● 所给资料
★ ★ ★ ★
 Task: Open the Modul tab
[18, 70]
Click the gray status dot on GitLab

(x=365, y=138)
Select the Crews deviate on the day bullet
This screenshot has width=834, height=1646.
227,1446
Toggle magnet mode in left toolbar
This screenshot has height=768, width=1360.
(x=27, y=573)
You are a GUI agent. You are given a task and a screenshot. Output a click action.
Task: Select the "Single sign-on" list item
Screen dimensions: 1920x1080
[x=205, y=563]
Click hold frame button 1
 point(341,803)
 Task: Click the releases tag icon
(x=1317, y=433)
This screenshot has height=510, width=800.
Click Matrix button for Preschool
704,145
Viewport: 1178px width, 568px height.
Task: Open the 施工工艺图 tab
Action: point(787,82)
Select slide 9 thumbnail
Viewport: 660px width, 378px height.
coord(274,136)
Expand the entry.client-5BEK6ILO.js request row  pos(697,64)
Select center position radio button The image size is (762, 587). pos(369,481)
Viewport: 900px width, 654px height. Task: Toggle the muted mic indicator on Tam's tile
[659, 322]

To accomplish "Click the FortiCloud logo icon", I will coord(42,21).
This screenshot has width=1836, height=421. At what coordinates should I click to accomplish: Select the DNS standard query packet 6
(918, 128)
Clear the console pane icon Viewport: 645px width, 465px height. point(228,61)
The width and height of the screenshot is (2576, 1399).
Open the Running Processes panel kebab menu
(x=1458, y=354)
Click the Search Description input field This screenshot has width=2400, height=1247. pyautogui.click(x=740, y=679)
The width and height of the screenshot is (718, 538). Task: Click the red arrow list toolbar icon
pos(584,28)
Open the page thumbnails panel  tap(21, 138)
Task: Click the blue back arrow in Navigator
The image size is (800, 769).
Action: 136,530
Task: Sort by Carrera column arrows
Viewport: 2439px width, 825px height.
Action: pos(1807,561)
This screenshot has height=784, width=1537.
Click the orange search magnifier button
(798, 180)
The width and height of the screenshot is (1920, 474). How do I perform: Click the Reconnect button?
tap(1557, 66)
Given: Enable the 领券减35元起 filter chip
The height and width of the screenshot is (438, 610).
★ ★ ★ ★
● 练习要求
把上面清单里从含有“Click the Search”的那一行到含有“Open the page”的那一行（两头都算）排成 Markdown 表格，第一列叫“行号”，第二列叫“内容”，一行一个，空行不要。

● 最终结果
| 行号 | 内容 |
|---|---|
| 1 | Click the Search Description input field This screenshot has width=2400, height=1247. pyautogui.click(x=740, y=679) |
| 2 | The width and height of the screenshot is (718, 538). Task: Click the red arrow list toolbar icon |
| 3 | pos(584,28) |
| 4 | Open the page thumbnails panel  tap(21, 138) |